News / Africa

    Uganda President Urged to Respect Wishes of Kampala Residents

    FILE - Uganda's main opposition leader Kizza Besigye, center, is arrested by police and thrown into the back of a blacked-out police van which whisked him away and was later seen at a rural police station, outside his home in Kasangati, Uganda, Feb. 22, 2016.
    FILE - Uganda's main opposition leader Kizza Besigye, center, is arrested by police and thrown into the back of a blacked-out police van which whisked him away and was later seen at a rural police station, outside his home in Kasangati, Uganda, Feb. 22, 2016.
    Peter Clottey

    The lord mayor of Uganda’s capital, Kampala, says his re-election sends a strong message to President Yoweri Museveni that the will of the people is supreme, and he warned that the president and his ruling National Resistance Movement should stop frustrating residents of the city who want their needs and aspirations met.

    The electoral commission declared Erias Lukwago re-elected with 82 percent of the total votes cast, while his main challenger, Daniel Kazibwe of the NRM, came in a distant second with about 20 percent.
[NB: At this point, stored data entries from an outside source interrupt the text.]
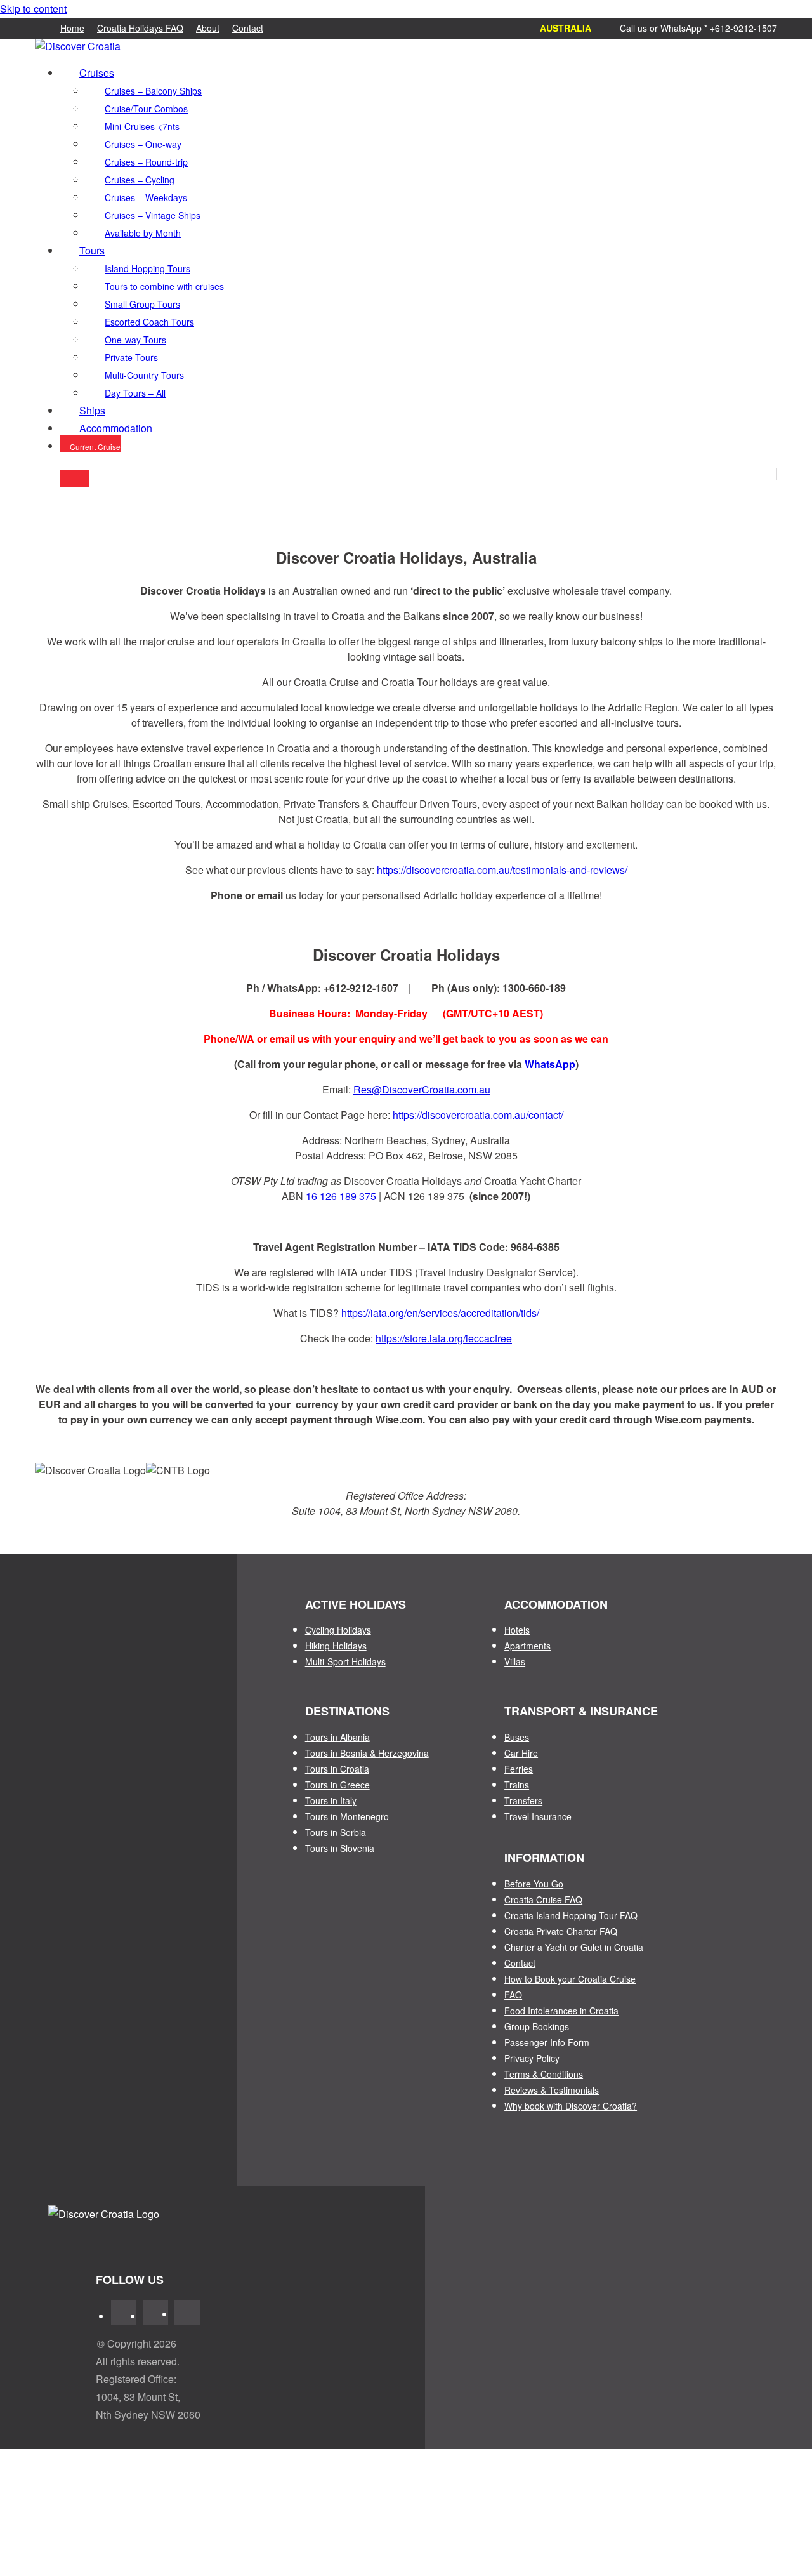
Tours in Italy (331, 1800)
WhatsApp (550, 1064)
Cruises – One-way (143, 144)
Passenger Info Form (546, 2042)
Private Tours (131, 357)
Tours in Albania (337, 1737)
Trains (516, 1784)
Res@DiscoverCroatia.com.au (421, 1089)
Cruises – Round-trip (146, 161)
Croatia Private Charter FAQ (560, 1931)
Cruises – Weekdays (146, 197)
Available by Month (143, 233)
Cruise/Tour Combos (146, 108)
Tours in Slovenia (339, 1848)
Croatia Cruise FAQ (543, 1899)
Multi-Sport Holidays (345, 1661)
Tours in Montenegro (347, 1816)
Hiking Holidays (336, 1645)
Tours (92, 250)
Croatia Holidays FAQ (140, 28)
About (207, 28)
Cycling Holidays (338, 1629)
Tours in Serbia (335, 1832)
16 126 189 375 (341, 1196)
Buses (516, 1737)
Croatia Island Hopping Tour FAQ (571, 1915)
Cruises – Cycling (139, 179)
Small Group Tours (142, 304)
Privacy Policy (532, 2058)
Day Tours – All (135, 392)
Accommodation (115, 428)
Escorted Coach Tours (149, 321)
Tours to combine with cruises (164, 286)
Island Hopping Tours (147, 268)
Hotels (517, 1629)
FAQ (513, 1994)
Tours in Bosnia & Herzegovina (367, 1753)
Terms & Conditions (543, 2074)
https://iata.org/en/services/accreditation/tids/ (440, 1312)
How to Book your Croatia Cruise (570, 1978)
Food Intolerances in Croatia (561, 2010)
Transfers (523, 1800)
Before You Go (533, 1883)
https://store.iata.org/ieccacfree (444, 1338)
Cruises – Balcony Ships (153, 90)
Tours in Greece (337, 1784)
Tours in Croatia (337, 1768)
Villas (514, 1661)
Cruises (96, 72)
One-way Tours (135, 339)
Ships (92, 410)
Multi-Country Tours (144, 375)
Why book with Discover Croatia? (570, 2105)
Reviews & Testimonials (551, 2090)
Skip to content (33, 8)
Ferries (518, 1768)
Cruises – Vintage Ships (152, 215)
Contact (247, 28)
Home (72, 28)
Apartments (527, 1645)
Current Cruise (95, 446)
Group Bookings (536, 2026)
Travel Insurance (538, 1816)
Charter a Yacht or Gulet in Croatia (573, 1947)
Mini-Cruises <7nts (142, 126)
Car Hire (521, 1753)
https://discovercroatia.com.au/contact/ (478, 1114)
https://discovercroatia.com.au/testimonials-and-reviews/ (502, 869)
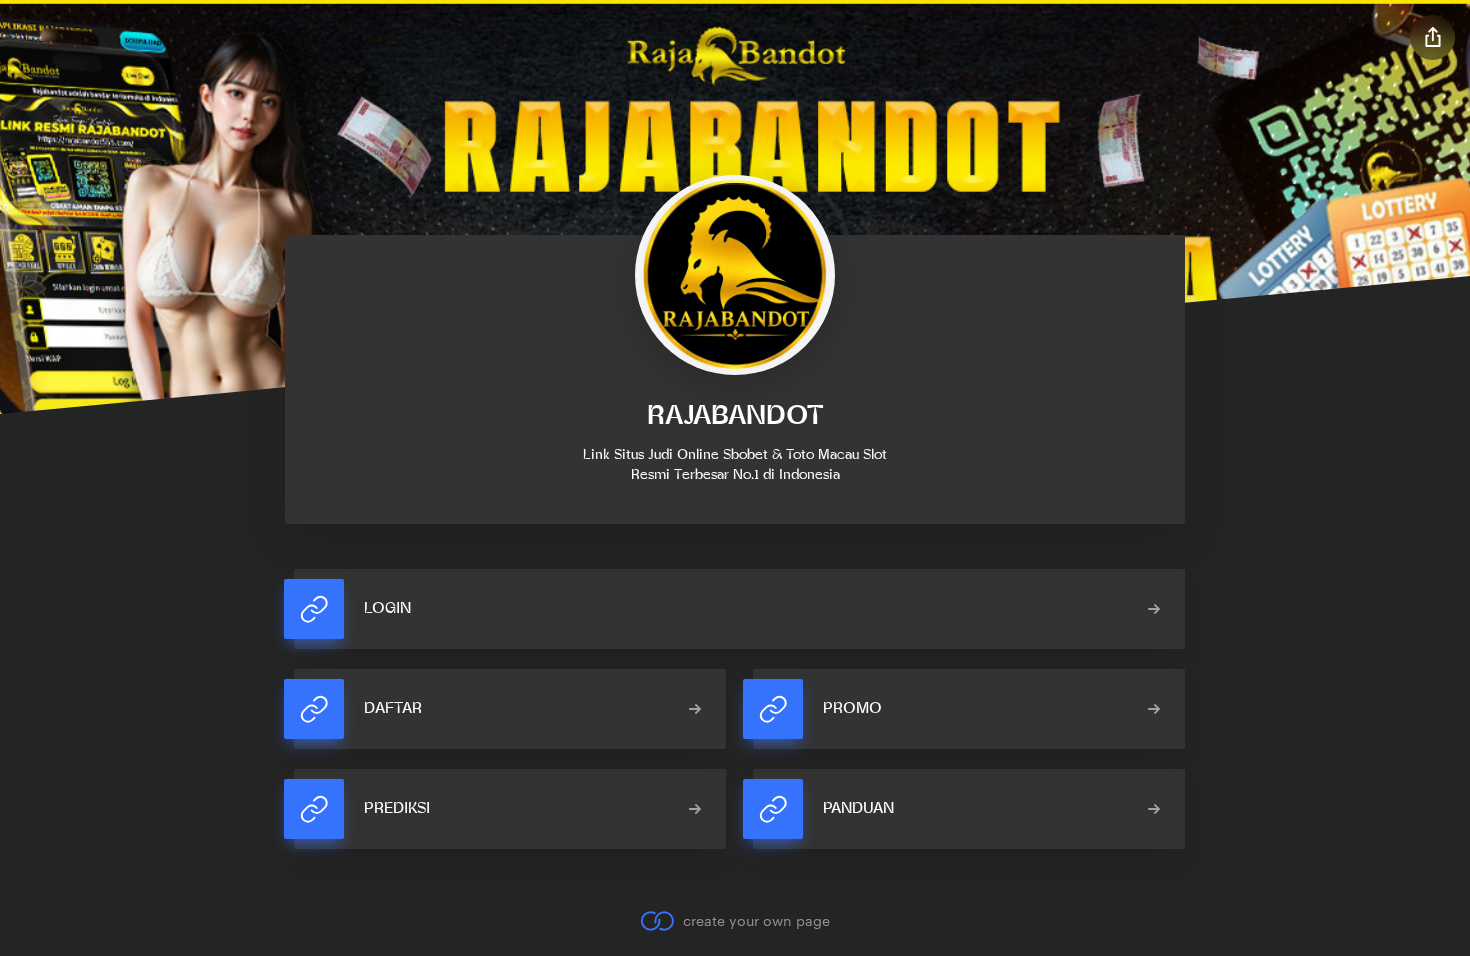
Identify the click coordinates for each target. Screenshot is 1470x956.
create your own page (756, 920)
    Lukwago’s first term was not without drama following his not-so-friendly relations with Jennifer Musisi, the executive director of the Kampala City Council Authority.

    This led to Lukwago’s impeachment after members of the KCCA accused him of abuse of office, misconduct and incompetence. A court later declared his impeachment illegal, although another court supported his removal from office. He was subsequently barred from entering his office in City Hall following his controversial impeachment.

    During campaigns ahead of the Feb. 18 general election, Museveni said he supported Lukwago’s impeachment. Local media quoted Museveni as saying he forced Lukwago out of office.

    “I chased Lukwago. He had failed. I used force to chase him. Rats had become a problem, rats would even eat roads. That Kafumbe-Mukasa road, I would send money but the road would not be constructed. I got Musisi like a drug to kill the rats in Kampala, but the drug might be very tough,” Museveni said.

    Lukwago says his second-term focus will be not to compromise on accountability and corruption, adding that Kampala residents didn’t vote for him to fight personal wars.

    “[The election] sends a very powerful message to President Museveni and his [team] that the will of the people is supreme. … For the last five years he has refused to recognize that the people of Kampala chose Lukwago as their Lord Mayor, and he had made it difficult for me to receive the instruments of power, so that I can deliver on the promises I made to the people of Kampala,” said Lukwago.

    Lukwago expressed concern about the ongoing tensions in the city following the just-ended presidential and parliamentary elections in which there was a heavy deployment of police and security operatives, particularly in Kampala and its suburbs. Lukwago says the electoral commission failed to administer a credible general election, despite the insistence by the chairman of the electoral body that the polls were transparent, free and fair.

    “Many Ugandans are disenchanted, they are disillusioned, it was not a free and fair election. It was just a mockery of democracy. The mood now is somber, people are being suppressed and you will find police and other security agencies are roaming the streets. All of us, the political actors, are being kept under 24-hour surveillance, and the main opposition candidate Dr. Kizza Besigye is being kept under house arrest,” Lukwago said.

    But supporters of NRM say Lukwago, Besigye and other opposition partisans are to blame for the tense situation in the country by creating instability. They accuse the opposition parties of refusing to accept the outcome of the presidential vote, which Museveni won.

    The inspector general of police, Kale Kayihura, blames Besigye for the opposition leader’s frequent arrest following the conclusion of the presidential vote. Local media quoted Kayihura as saying, “The responsibility for the actions that police [have] taken involving … Besigye during, and after, the campaigns lies squarely on his shoulders and that of his unruly and [ill-disciplined] supporters.”

    Lukwago disagreed with the assessment of the IGP.

    “That is a very unfortunate statement to come from the IGP because he knows for sure that Dr. Kizza Besigye and I, other political actors in the opposition, we are not at all responsible for the situation pertaining in the country right now. There is nothing they can point to, to say this is what Dr. Besigye is trying to do of inciting violence because as at now they have not attempted to charge Dr. Besigye or any other opposition leader with any offense,” Lukwago said.